Allow me to begin with what’s good about Tim Burton’s latest stop-motion animated feature film, Corpse Bride, which is how visually dazzling it is. In a time when computer animation is about as proliferous as “reality” TV shows, to gaze upon new stop-motion creations in action is startlingly wondrous. Not only that, but the character designs themselves in Corpse Bride make for a wildly imaginative visual feast. Sure, lead character Victor may just be The Nightmare Before Christmas’ Jack Skellington’s body with the head of the title character from Burton’s short Vincent stuck on it, but the others more than make up for that. Unfortunately, while the eye candy Corpse Bride offers up alone is clearly worth the price of admission, the film offers almost nothing else for the viewer to enjoy. About halfway through the film, viewers will no doubt stop being struck by the novelty of the visuals and realize they’re plodding along through a boring story with undeveloped characters, told poorly.

Since I’m officially giving a “thumbs down” to Corpse Bride, I have no qualms about taking you, dear reader, straight into Spoiler Town, U.S.A. So if you, for whatever reason, don’t want to know how this surprisingly predictable story concludes, I suggest you turn back now.

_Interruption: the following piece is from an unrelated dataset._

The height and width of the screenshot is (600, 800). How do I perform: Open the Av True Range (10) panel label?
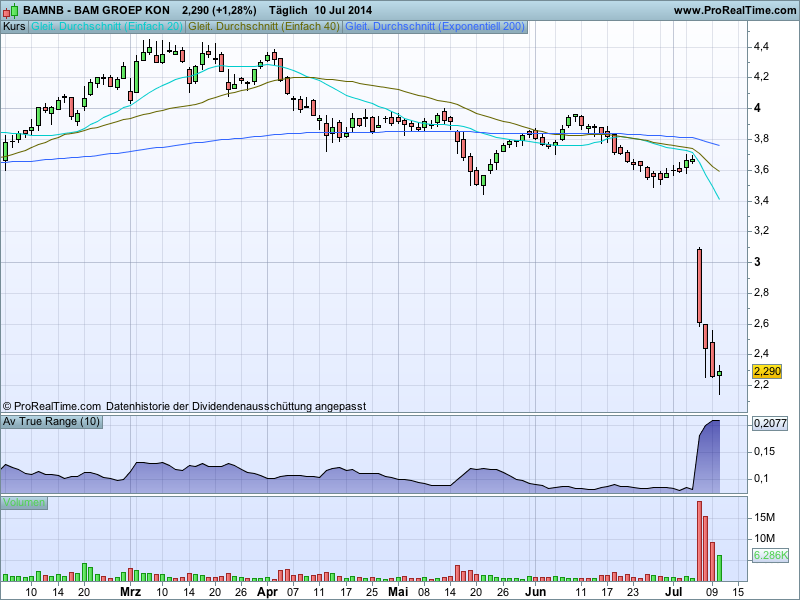[52, 422]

Even for a movie about dead people, the pacing with which the story unfolds is achingly slow. I was suspecting things would pick up once we reached the land of the dead, but no. Victor is set to wed Victoria (gee, do you suppose from their names that they were meant to be together?) but is having trouble uttering his vows without screwing something up. While walking through a Nightmare Before Christmas look-alike forest one day, Victor finally recites his vows correctly while placing the wedding ring on what he suspects is a twig sticking out of the ground. The twig turns out to actually be the skeletal finger of...dun dun dun...the corpse bride! Now she claims that she and Victor are married! ... There’s more to it, but that’s about as interesting as the story gets, folks. There are a couple of cute moments along the way, like when Victor gets reacquainted with his childhood dog and when the dead begin walking the streets of the living to find their still-alive family members, but mostly the story is utterly lifeless.

There are several songs along the way as the story decomposes (“progresses” just doesn’t seem to fit), but none of them are particularly memorable. The songs in The Nightmare Before Christmas weren’t so great either, but at least it had the catchy “What’s This?” as a kind of signature song for the musical. None of the songs stand out in Corpse Bride; they’re just...there.

The “jokes” sprinkled throughout Corpse Bride sadly all arrive D.O.A. You’re likely to find more chuckles in a graveyard than here, unless you really get off on bad puns and sight gags you can spot coming a mile away.

There’s little character development in Corpse Bride and even less character motivation (characters seem at all times to do what they do not out of any kind of real desire or internal impetus but merely because the story tells them to do so) so there’s really no way or reason to feel attached to any of them. Some characters, like the Peter Lorre-inspired maggot, serve no recognizable purpose in the story, despite enjoying loads of screen time. Even the coachman for Victor’s parents serves almost no need story-wise despite the great potential in his passing from the world of the living to that of the dead. Also, apparently the characters are either all blithering idiots or suffer from Memento-like memory loss, for when the stock villain of the tale pauses to take a victory sip of wine, not a single character appears to recall that just a minute earlier they’d poured poison into that goblet. And so the villain (surprisingly to all of them) dies, and now the dead decide it’s time to exact their revenge on him. So they force him into a backroom with all their weapons of torture, forgetting that since he’s now dead he CAN’T FEEL ANY PAIN as, again, was addressed earlier in the film.

It’s really a shame that so much hard work and effort obviously went into animating this film. Stop-motion animation of this caliber is easily one of the most time-intensive, difficult-to-get-right forms of animation there is, and to see it all done for a story that doesn’t even show a shadow of the effort put into a spur-of-the-moment kids’ bedtime story is truly disappointing. Bring me a body bag, ‘cause all the gorgeous stop-motion animation possible still can’t bring a breath of life into this Corpse Bride.